What you need to do:
The lines to copy are those in the listing that hold the word "will".

---*---

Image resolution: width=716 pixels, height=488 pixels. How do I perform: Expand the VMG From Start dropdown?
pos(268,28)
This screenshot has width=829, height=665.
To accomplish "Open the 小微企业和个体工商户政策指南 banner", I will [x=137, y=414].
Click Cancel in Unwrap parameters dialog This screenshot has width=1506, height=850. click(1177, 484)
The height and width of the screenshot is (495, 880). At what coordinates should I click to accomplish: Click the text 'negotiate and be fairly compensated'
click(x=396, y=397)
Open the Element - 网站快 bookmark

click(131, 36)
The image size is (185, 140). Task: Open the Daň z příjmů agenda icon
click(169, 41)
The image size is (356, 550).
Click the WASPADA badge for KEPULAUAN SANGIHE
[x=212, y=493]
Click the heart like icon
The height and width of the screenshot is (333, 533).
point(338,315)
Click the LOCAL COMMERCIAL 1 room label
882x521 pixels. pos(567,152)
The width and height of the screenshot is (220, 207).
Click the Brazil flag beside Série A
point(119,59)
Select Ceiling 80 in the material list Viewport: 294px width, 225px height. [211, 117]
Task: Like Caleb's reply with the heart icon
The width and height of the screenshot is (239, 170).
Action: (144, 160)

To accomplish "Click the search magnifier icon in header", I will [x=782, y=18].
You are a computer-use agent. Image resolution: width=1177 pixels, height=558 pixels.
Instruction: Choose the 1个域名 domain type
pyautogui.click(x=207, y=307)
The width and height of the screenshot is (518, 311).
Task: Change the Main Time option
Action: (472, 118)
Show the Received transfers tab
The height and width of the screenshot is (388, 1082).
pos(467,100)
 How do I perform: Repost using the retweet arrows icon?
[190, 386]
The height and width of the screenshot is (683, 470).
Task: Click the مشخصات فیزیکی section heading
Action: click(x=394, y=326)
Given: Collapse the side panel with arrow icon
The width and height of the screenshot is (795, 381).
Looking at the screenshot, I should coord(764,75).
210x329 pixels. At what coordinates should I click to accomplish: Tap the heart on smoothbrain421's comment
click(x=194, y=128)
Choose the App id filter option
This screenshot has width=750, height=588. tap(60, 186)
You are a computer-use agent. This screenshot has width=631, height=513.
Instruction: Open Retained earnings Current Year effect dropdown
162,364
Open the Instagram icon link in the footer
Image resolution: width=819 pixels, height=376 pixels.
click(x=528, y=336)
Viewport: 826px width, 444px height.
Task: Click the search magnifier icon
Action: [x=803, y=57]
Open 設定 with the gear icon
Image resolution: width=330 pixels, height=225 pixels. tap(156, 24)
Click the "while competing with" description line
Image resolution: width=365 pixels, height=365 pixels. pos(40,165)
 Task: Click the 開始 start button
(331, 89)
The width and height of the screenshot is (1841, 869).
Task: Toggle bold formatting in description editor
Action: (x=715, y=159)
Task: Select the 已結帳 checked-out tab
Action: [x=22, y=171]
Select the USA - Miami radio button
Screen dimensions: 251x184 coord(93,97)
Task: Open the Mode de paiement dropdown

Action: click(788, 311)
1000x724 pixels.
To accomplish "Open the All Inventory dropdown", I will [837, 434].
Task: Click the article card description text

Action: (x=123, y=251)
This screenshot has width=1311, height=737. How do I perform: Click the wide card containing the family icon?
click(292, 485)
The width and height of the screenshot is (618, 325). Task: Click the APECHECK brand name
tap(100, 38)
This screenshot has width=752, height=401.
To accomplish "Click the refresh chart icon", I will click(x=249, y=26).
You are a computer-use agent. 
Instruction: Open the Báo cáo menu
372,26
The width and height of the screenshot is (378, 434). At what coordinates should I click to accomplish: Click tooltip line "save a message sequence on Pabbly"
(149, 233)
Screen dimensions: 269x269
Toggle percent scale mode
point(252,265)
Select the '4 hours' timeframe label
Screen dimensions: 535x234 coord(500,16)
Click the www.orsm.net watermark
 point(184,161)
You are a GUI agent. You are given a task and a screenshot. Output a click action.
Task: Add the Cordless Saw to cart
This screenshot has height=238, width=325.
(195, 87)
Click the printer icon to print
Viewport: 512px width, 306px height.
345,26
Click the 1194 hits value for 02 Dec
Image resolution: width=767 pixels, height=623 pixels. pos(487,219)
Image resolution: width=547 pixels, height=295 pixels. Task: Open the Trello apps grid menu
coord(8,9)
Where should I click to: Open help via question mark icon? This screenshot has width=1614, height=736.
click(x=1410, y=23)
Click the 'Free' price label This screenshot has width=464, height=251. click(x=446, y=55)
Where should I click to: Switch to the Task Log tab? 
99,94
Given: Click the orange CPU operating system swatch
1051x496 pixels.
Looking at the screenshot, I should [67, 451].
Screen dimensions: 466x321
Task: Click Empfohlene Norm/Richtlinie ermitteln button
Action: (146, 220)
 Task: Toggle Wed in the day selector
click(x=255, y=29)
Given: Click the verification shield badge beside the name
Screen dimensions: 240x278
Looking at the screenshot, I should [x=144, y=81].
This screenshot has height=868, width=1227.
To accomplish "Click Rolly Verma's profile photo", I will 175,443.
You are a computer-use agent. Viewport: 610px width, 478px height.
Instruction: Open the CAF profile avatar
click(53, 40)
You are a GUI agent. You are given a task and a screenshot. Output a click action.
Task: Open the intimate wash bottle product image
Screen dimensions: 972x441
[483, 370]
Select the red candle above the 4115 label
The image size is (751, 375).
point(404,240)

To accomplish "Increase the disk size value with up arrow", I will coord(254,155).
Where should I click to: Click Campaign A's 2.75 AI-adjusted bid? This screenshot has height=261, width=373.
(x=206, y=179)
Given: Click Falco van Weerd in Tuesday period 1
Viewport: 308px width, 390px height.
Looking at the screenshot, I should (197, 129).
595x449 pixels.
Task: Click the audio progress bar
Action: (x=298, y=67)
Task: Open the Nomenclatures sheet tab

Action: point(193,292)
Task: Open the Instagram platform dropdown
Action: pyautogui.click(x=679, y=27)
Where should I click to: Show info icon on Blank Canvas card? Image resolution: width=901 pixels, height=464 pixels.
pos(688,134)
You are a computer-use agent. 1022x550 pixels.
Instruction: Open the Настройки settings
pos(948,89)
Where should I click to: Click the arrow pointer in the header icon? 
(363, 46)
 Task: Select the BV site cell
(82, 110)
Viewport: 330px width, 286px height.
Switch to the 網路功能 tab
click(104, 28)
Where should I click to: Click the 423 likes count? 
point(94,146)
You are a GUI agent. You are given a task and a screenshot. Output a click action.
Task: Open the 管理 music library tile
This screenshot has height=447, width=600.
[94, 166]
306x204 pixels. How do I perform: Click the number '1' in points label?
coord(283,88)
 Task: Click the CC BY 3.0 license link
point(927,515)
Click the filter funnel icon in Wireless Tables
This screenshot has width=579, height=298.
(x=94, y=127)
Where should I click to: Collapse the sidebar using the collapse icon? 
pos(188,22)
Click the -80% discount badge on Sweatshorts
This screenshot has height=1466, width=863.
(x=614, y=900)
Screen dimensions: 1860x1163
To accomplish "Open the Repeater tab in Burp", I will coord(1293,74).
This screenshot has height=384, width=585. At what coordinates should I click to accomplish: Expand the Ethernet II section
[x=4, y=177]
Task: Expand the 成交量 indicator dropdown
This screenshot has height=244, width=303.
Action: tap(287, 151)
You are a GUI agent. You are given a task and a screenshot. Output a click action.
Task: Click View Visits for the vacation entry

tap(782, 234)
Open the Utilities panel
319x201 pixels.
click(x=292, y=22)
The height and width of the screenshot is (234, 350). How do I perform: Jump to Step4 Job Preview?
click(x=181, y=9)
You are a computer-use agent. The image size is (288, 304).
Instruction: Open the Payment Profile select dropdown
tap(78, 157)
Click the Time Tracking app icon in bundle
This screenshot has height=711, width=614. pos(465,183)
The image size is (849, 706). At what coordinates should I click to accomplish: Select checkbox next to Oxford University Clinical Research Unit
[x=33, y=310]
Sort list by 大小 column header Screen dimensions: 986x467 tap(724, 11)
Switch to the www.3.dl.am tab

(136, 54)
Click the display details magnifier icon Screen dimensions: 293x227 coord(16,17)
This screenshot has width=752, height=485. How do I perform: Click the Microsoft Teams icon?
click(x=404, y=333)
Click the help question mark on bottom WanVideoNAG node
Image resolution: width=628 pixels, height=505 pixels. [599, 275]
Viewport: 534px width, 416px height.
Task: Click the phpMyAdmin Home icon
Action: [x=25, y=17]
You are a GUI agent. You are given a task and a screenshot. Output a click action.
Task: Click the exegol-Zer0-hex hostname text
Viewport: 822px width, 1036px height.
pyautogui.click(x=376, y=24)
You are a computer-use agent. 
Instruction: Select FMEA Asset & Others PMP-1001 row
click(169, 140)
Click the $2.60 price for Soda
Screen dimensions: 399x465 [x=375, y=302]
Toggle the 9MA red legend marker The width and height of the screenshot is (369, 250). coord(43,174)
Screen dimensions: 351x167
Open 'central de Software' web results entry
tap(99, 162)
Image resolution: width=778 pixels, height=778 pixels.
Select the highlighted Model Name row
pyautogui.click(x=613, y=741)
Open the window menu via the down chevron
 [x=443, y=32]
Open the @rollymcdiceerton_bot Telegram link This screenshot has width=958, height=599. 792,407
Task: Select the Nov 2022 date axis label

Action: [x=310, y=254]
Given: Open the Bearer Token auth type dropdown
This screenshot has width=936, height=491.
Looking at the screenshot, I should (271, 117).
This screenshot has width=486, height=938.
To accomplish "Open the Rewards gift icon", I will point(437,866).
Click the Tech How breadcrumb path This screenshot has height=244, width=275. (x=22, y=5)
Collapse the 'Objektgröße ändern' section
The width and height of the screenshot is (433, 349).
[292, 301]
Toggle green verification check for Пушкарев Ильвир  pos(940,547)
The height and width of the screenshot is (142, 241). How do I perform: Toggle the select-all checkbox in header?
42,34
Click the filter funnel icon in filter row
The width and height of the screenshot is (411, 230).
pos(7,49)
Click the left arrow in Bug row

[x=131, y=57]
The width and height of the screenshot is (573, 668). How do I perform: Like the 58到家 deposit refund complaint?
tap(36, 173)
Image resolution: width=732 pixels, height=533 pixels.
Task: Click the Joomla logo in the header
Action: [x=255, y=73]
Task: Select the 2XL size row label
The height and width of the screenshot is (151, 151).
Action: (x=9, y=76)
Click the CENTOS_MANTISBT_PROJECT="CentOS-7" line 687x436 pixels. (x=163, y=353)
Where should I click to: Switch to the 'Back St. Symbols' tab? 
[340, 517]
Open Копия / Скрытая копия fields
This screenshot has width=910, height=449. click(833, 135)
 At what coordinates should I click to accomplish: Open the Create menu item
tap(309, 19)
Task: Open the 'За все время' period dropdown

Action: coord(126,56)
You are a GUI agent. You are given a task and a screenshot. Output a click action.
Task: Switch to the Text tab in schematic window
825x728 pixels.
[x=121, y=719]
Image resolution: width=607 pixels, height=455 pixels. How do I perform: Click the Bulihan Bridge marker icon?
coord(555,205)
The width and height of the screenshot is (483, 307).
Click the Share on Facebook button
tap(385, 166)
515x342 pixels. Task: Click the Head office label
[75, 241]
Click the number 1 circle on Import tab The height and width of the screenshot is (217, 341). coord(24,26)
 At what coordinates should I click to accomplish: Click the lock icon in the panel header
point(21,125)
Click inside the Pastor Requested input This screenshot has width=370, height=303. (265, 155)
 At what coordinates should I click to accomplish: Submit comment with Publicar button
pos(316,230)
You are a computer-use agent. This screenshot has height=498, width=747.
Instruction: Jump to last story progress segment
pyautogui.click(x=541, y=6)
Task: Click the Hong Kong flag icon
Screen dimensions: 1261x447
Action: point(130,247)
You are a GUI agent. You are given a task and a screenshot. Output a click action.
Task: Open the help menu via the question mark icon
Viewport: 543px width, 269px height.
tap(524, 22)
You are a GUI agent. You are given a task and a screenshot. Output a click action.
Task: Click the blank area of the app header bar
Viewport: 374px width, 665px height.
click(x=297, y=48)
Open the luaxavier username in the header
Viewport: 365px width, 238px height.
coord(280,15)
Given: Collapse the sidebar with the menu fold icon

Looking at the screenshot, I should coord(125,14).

---*---

Expected answer:
To accomplish "Open the 小微企业和个体工商户政策指南 banner", I will [x=137, y=414].
To accomplish "Click the search magnifier icon in header", I will [x=782, y=18].
To accomplish "Open the All Inventory dropdown", I will [837, 434].
To accomplish "Click the refresh chart icon", I will click(x=249, y=26).
To accomplish "Click Rolly Verma's profile photo", I will 175,443.
To accomplish "Increase the disk size value with up arrow", I will coord(254,155).
To accomplish "Open the Repeater tab in Burp", I will coord(1293,74).
To accomplish "Open the Rewards gift icon", I will point(437,866).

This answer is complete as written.